Not sure what your point is here.

You've backtracked from your 'blank sign' position. I'm pointing out that your "People were just arrested for holding up signs like 'abolish monarchy'" might be on similarly shaky ground.

If it's not clear, I'm also heavily implying that you should be questioning the veracity of whatever source you're getting this easily-debunked tripe from.


> You've backtracked from your 'blank sign' position.

I wouldn't say backtracked. I acknowledged a correction. The pont still stands, people are being arrested and/or intimidated by police for expressing a non-hatespeech, non-violent opinion.

> I'm pointing out that your "People were just arrested for holding up signs like 'abolish monarchy'" might be on similarly shaky ground.

I gave a source elsewhere in this thread.

> If it's not clear, I'm also heavily implying that you should be questioning the veracity of whatever source you're getting this easily-debunked tripe from.

It's not tripe, and if you want to attempt to go ahead and debunk it. I was wrong about the arrest for the blank sign as admitted, I'm not wrong about people being arrested for holding up signs expressing non-hatespeech, non-violent opinions, for which sources are abundant.


> look at the other guy replying to my comments,

And look at you - making incorrect assertions about both free speech zones (they are still used) and your central point about the arrest of a protestor who it turns out wasn't arrested.

Data shown:

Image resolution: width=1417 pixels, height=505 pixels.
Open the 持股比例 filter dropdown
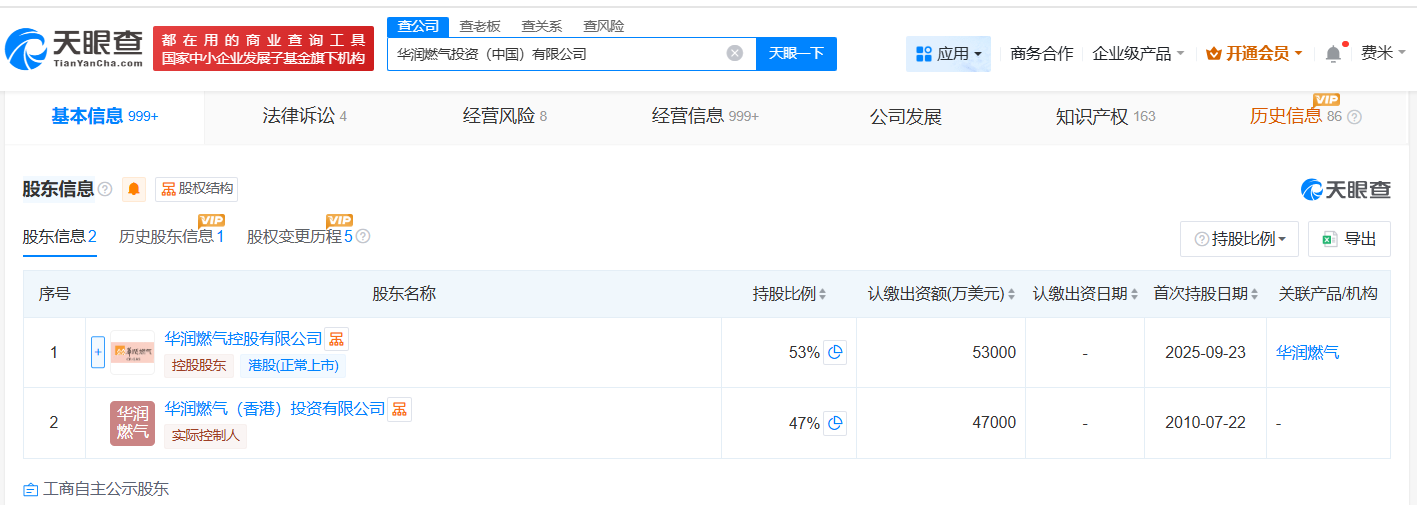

* * *

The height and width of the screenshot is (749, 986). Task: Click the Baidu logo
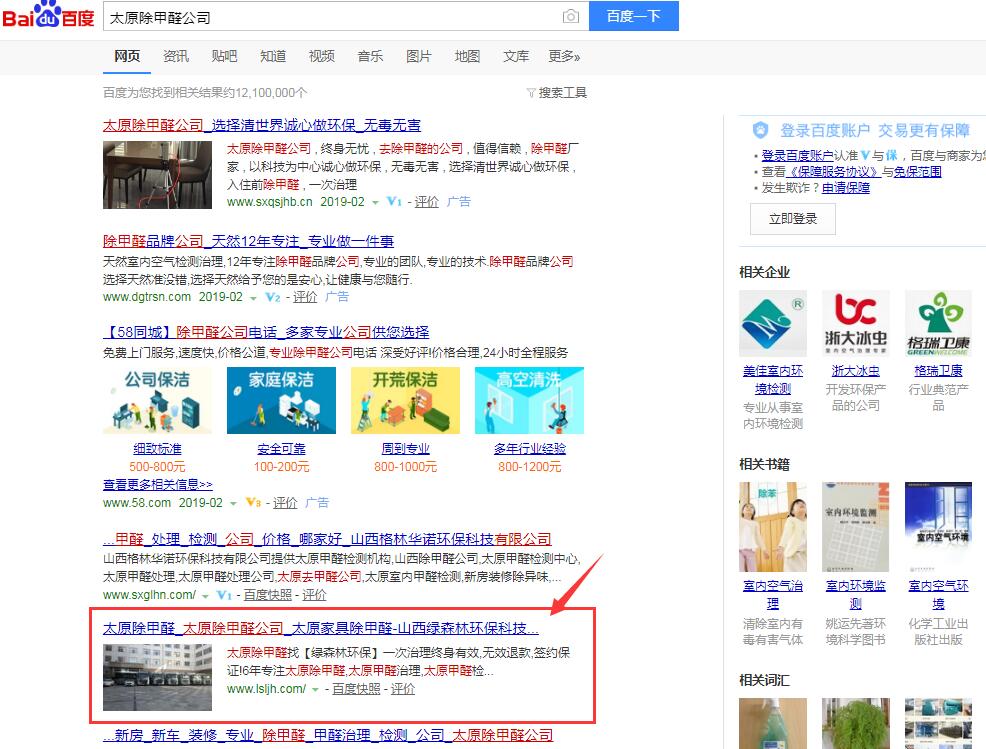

Parts of the exercise:
#1 Translate this sentence from the forum exchange into Spanish: "I gave a source elsewhere in this thread."
#2 Pull out the passage of the forum exchange that runs from "I gave a source" up to and including "out wasn't arrested.", copied word for word.

Responses:
#1 Di una fuente en otra parte de este hilo.

#2
I gave a source elsewhere in this thread.

> If it's not clear, I'm also heavily implying that you should be questioning the veracity of whatever source you're getting this easily-debunked tripe from.

It's not tripe, and if you want to attempt to go ahead and debunk it. I was wrong about the arrest for the blank sign as admitted, I'm not wrong about people being arrested for holding up signs expressing non-hatespeech, non-violent opinions, for which sources are abundant.


> look at the other guy replying to my comments,

And look at you - making incorrect assertions about both free speech zones (they are still used) and your central point about the arrest of a protestor who it turns out wasn't arrested.